Section 18.5. Creating a stylesheet


Prev	don't be afraid of buying books	Next

18.5. Creating a stylesheet

XSLT's processing model revolves around the idea of patterns. Patterns are XPath expressions designed to test nodes. Patterns allow the XSLT processor to choose which elements to apply which style rules to. XSLT's pattern language is basically XPath with a few extensions and restrictions. Patterns are used in the match attribute of template rules to specify which nodes the rule applies to.

18.5.1 Document-level template rule

Consider a document whose root element-type is book and that can contain title, section and appendix element types. section and appendix elements can contain title, para and list subelements. Titles contain #PCDATA and no subelements. Paragraphs and list items contain emph and #PCDATA. Example 18-3 is a DTD that represents these constraints and Example 18-4 is an example document.

Example 18-3. DTD for book example

 <!ELEMENT book (title, (section|appendix)+)> <!ELEMENT section (title, (para|list)+)> <!ELEMENT appendix (title, (para|list)+)> <!ELEMENT title (#PCDATA)> <!ELEMENT para (#PCDATA|emph)*> <!ELEMENT emph (#PCDATA)> <!ELEMENT list (item)+> <!ELEMENT item (#PCDATA|emph)*>

Example 18-4. Book document instance

 <book>     <title>Chicken Soup for the Chicken's Soul</title>     <section>         <title>Introduction</title>         <para>I've always wanted to write               this book.</para>     </section> </book>

First the XSLT processor would examine the root element of the document. The XSLT processor would look for a rule that applied to books (a rule with a match pattern that matched a book). This sort of match pattern is very simple. Example 18-5 demonstrates.
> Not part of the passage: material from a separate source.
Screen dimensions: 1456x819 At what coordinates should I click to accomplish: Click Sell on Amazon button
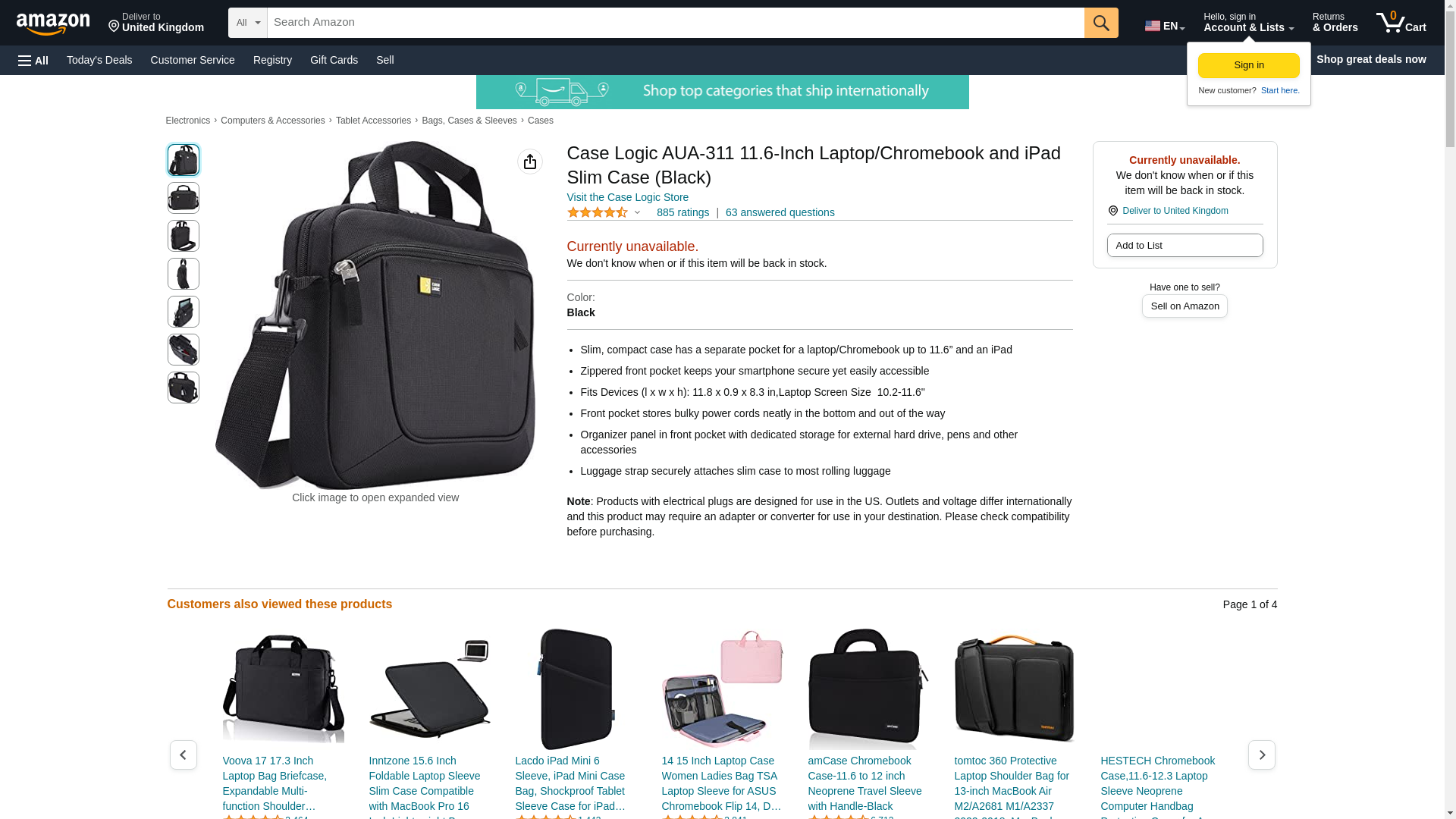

Example 18-5. Simple match pattern

 <xsl:template match="book">   <!-- describe how books should be transformed --> </xsl:template>

We can choose any basic structure for the generated book. Example 18-6 shows a reasonable one.

Example 18-6. Generated book structure

 <xsl:template match="book">   <body>     <h1><!-- handle title --></h1>     <!-- handle sections -->     <hr/> <!-- HTML horizontal rule -->     <h2>Appendices</h2>     <!-- handle appendices -->     <hr/>     <p>Copyright 2004, the establishment.</p>   </body> </xsl:template>

The template in this template rule generates a body to hold the content of the document. The tags for the body element are usually omitted in HTML but we've generated them here so we can add some attributes to the element later. The body is called a literal result element.

18.5.2 Literal result elements

The XSLT processor knows to treat body as a literal result element that is copied into the output because it is not an XSLT instruction (formally, it is not in the XSLT namespace). Elements in templates that are not part of the XSLT namespace are treated literally and copied into the output. You can see why these are called templates! They describe the form of the result document both by ordering content and by generating literal result elements. If the XSLT processor supports legacy HTML output, and the HTML output method is being used to serialize the result, then it will know to use legacy HTML conventions.

The h1, h2 and hr elements are also literal result elements that will create HTML headings and horizontal rules. As the stylesheet is represented in XML, the specification for the horizontal rule can use XML empty-element syntax. Finally the document has a literal result element and literal text representing the copyright. XSLT stylesheets can introduce this sort of boilerplate text.

18.5.3 Extracting data

The template also has comments describing things we still have to handle: the document's title, its sections and the appendices.

We can get the data content from the title element with the xsl:value-of instruction. It has a select attribute which is a pattern. If this pattern names a simple element type then it will match a subelement of the current element.

In this case the current element is the book element as that is the element matched by the template rule. Example 18-7 shows what the data extraction would look like.

Example 18-7. Extracting data from a subelement

 <h1><xsl:value-of select="title"/></h1>

18.5.4 The `apply-templates` instruction

The next step is to handle sections and appendices. We could do it in one of two ways. We could either create a new template rule for handling sections or we could handle sections directly in the book template rule.

The benefit of creating a new rule is that it can be used over and over again. Before we create the new rule we should ensure it will get invoked at the right point. We will use a new instruction, xsl:apply-templates. Example 18-8 shows this instruction.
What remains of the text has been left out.